Tot slot werd de gemummificeerde persoon in een houten mummiekist gelegd, of – bij rijkere mensen – in een stenen sarcofaag. Ze waren rijkelijk versierd met hiërogliefen en kleurrijke afbeeldingen, die bescherming moesten bieden tijdens de reis naar het hiernamaals.
Piramides
‘Piramides zijn indrukwekkende bouwwerken,’ zegt de gids. ‘Ze zijn gemaakt van glad zandsteen. De farao werd meestal begraven in een schatkamer diep onder in de piramide. Alleen bij de piramide van Cheops ligt de grafkamer juist hoger, bijna bovenin, zodat hij zo dicht mogelijk bij de zon was.’
De gids vertelt verder: ‘Gewone Egyptenaren werden niet gemummificeerd. Zij werden eenvoudig in de woestijn begraven.’
Over de bouw van de piramides bestaan misverstanden: ‘Ze werden gebouwd door arbeiders die betaald kregen voor hun werk, niet door slaven. Dat foute beeld is vooral ontstaan door films.’
De gids deelt 3D-puzzels uit van een piramide. Ik weet niet uit hoeveel stukken de puzzel bestaat, wat het moeilijk maakt een overzicht te krijgen. Het blijken er uiteindelijk vijf te zijn.
Het enige onderdeel dat ik meteen herken is de top, dus die leg ik apart. Samenwerken met iemand die ook nauwelijks zicht heeft, maakt het nog uitdagender. Een hoekstuk dat ik net heb neergelegd, wordt even later weer verplaatst door mijn puzzelmaatje.

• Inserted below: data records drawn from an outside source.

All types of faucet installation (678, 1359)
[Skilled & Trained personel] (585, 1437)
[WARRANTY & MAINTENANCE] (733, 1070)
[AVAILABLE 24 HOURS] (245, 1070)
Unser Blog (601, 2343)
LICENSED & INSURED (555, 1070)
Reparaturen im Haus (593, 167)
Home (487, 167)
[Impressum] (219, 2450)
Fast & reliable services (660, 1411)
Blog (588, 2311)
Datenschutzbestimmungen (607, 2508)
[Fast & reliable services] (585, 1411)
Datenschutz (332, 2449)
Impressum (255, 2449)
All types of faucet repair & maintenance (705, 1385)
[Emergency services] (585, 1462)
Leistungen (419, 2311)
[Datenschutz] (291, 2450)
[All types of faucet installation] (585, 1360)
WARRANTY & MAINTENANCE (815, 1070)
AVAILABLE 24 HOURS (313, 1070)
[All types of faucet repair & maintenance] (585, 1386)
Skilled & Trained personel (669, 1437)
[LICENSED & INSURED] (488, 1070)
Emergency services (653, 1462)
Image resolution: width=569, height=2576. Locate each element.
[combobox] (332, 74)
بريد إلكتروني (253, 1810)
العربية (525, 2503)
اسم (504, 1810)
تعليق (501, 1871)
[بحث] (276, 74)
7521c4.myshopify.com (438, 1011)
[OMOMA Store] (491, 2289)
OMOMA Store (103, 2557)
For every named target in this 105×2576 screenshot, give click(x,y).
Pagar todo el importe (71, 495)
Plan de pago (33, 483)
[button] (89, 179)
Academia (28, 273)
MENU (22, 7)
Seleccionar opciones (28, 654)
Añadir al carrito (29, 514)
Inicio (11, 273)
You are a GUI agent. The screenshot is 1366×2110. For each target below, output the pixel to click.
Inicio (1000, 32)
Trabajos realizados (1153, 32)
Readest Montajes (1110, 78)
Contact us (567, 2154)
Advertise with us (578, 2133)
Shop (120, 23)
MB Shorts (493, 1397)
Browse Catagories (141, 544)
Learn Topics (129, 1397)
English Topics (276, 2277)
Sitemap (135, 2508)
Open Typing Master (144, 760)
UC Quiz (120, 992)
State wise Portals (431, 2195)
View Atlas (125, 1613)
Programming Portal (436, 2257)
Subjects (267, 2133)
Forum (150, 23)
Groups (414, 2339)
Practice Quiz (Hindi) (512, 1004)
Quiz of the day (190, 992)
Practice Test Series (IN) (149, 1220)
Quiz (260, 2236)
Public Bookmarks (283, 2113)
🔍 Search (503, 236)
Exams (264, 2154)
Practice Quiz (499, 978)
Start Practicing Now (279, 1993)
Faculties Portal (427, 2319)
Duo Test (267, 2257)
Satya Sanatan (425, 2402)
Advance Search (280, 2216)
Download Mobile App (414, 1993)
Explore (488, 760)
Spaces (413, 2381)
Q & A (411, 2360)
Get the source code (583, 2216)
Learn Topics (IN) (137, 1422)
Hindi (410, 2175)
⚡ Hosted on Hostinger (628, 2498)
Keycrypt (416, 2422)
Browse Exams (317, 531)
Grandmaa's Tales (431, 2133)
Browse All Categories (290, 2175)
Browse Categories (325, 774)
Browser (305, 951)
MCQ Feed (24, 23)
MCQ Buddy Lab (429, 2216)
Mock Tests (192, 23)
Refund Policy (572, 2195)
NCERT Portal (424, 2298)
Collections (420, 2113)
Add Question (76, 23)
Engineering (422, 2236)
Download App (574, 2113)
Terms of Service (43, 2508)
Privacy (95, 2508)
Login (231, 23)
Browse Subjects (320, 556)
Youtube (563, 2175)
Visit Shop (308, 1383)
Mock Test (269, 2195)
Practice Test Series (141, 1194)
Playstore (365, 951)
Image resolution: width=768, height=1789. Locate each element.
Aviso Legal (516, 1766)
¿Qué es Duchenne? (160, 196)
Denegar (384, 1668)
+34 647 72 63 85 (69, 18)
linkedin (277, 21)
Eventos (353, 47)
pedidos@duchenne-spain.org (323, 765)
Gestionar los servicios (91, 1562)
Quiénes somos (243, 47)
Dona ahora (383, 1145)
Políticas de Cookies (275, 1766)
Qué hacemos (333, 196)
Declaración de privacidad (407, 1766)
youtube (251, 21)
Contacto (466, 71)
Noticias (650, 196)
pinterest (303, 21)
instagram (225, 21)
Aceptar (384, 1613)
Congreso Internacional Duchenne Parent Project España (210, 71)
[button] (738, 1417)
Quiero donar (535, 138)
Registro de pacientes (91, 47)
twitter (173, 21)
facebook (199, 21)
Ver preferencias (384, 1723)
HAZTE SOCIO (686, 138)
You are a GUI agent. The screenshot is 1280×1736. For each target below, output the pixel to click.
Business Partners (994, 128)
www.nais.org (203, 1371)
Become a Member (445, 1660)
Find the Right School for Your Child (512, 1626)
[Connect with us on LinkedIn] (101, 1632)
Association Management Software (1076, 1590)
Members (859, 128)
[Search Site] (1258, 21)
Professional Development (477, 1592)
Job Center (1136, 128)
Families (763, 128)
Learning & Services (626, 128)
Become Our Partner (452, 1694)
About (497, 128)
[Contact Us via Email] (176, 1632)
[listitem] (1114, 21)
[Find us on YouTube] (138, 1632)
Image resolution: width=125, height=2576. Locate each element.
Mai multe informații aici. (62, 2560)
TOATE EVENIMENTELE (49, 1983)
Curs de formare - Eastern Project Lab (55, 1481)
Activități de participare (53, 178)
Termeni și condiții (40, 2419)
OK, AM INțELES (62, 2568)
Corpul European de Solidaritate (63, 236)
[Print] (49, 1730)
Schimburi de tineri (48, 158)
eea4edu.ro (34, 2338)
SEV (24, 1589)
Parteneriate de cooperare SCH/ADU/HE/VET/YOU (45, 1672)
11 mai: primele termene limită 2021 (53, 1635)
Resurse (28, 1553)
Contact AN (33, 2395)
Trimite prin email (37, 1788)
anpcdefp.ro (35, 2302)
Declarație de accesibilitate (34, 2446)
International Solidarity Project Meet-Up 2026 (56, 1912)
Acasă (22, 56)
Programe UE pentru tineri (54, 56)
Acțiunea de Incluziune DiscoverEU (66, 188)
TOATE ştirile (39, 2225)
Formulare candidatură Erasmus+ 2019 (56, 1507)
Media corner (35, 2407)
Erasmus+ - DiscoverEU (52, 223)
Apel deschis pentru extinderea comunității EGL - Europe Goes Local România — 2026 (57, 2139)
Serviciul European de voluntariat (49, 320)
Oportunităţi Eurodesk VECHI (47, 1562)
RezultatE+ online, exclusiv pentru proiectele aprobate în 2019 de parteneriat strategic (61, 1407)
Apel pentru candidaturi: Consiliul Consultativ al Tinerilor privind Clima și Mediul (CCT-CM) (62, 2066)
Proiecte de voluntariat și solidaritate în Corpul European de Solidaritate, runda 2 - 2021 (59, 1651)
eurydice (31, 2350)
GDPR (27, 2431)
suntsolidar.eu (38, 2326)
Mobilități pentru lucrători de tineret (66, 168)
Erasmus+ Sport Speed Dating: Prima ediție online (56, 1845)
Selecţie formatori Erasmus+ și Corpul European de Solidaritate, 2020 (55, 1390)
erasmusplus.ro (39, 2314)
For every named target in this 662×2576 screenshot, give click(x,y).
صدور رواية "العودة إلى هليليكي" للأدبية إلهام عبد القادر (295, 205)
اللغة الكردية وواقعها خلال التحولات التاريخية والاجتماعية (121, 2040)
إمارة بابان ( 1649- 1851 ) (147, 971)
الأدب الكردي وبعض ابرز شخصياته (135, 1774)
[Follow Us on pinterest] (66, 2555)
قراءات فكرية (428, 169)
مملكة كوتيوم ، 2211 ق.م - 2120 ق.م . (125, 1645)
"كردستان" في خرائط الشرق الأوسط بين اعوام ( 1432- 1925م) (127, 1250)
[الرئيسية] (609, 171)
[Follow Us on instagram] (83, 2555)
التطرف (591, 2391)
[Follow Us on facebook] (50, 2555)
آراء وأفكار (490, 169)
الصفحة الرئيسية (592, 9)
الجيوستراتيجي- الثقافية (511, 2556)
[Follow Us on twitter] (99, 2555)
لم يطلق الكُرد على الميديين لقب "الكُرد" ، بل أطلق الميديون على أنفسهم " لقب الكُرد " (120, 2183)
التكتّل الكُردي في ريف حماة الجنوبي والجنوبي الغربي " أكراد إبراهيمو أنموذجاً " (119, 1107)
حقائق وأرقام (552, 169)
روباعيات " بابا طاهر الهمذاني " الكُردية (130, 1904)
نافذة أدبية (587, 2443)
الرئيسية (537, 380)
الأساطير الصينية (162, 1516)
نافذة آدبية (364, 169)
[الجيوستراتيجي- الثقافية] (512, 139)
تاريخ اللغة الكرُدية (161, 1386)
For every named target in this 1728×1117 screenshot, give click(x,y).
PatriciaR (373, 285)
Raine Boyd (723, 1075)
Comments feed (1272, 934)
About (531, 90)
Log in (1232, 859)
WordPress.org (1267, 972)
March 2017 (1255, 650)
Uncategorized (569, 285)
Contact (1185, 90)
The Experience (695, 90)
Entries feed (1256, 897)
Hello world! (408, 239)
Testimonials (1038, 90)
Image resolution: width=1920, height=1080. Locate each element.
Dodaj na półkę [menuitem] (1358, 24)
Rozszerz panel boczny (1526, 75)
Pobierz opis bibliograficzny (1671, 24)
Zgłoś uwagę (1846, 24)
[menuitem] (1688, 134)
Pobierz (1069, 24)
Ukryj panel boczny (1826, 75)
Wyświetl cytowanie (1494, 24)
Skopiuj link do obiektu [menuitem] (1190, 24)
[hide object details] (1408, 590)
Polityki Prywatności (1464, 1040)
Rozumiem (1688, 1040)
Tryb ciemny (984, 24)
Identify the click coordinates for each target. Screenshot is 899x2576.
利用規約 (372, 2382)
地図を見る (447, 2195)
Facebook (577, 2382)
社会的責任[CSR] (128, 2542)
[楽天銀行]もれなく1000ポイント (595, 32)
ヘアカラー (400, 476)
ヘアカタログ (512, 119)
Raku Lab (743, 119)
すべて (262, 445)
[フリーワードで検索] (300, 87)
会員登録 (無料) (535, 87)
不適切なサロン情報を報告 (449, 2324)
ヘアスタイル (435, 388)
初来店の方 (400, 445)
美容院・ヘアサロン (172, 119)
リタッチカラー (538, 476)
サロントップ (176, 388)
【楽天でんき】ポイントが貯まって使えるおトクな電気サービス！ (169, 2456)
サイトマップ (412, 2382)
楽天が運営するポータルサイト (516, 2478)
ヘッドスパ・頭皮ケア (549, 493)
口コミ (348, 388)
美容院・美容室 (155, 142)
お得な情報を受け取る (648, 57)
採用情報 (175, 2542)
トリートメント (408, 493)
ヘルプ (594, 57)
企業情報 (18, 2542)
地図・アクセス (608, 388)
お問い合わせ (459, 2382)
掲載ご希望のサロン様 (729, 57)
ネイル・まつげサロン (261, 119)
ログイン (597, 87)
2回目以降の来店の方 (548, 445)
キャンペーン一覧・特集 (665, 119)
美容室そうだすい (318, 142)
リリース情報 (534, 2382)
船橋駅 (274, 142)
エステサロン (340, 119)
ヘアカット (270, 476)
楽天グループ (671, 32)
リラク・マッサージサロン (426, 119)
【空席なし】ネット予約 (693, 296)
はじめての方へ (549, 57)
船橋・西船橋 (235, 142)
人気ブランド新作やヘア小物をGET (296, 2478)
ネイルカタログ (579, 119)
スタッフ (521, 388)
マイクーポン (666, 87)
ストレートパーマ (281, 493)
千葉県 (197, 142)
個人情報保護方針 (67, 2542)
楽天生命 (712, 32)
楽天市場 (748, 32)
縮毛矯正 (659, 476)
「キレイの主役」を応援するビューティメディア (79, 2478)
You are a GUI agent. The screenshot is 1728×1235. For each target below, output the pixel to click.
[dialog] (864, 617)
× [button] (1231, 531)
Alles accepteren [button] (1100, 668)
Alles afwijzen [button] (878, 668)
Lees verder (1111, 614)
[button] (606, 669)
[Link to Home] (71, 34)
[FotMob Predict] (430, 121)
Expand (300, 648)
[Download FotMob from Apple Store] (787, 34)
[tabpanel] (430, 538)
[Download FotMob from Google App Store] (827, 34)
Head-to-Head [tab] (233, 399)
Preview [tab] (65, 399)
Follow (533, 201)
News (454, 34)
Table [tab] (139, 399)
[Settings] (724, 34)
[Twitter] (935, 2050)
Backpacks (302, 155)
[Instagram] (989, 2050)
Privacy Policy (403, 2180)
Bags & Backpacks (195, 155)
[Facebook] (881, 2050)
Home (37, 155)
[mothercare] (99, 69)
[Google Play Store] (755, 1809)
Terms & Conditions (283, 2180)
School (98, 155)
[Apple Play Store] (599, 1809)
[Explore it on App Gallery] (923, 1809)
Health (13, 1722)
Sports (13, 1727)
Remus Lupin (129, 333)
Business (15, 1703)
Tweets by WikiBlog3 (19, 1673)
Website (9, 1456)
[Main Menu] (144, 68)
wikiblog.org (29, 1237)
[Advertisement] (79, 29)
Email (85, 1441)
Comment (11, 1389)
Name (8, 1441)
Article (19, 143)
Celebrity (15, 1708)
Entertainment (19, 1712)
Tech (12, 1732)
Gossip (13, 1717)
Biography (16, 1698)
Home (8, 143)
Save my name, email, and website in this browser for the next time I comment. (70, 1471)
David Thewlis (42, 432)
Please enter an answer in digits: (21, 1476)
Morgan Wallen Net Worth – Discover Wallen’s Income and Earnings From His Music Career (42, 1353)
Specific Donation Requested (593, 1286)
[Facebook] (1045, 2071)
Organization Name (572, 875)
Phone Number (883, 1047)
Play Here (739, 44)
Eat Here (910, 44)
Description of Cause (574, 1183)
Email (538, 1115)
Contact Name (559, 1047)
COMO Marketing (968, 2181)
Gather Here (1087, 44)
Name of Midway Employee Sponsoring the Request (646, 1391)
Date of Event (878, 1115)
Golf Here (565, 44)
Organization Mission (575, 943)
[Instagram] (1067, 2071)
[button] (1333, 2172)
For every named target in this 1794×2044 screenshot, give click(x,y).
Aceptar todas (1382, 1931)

Toch lukt het ons de puzzel uiteindelijk goed in elkaar te zetten.
Daarmee is de workshop ten einde.
Lunch
Het is inmiddels iets na 13.00 uur. Ik heb dorst en trek, dus het is een opluchting dat het tijd is voor de lunch in het museumcafé. Er staan tafeltjes voor ons klaar, mooi gedekt met borden, flessen water, perensap en een tweelaagse etagère vol kleine broodjes en wraps. Ook krijgen we een glas zoete-aardappelsoep.
Onze broodjes zijn al snel op. Gelukkig mogen we er een paar extra nemen van een andere tafel. Toch had het voor mij net iets meer mogen zijn.
Rondleiding de tempels van Egypte
Om 14.00 uur is het tijd om met gids Noël ons te verdiepen in de Egyptische tempels. We beginnen de rondleiding aan een tafel bij het museumcafé. Tarka grijpt de kans om met een andere geleidehond te neuzen, maar al snel leg ik haar weer onder de tafel bij mijn voeten.
Op tafel liggen twee dezelfde voelbare grondplannen van een Egyptische tempel. Noël is zelf slechtziend en slechthorend en medeoprichter van dit programma.
Het Egyptische scheppingsverhaal
‘Er zijn meerdere Egyptische scheppingsverhalen,’ zegt Noël. ‘Voor deze rondleiding is vooral het verhaal uit Heliopolis – de zonnestad – van belang. Het is verbonden met de aardrijkskunde van Egypte: links en rechts woestijn, daartussen de Nijl die naar het noorden stroomt en uitmondt in de Nijldelta, vlak bij de Middellandse Zee. Elk jaar treedt de Nijl buiten haar oevers. Wanneer het water zich weer terugtrekt, blijven vruchtbare oevers achter.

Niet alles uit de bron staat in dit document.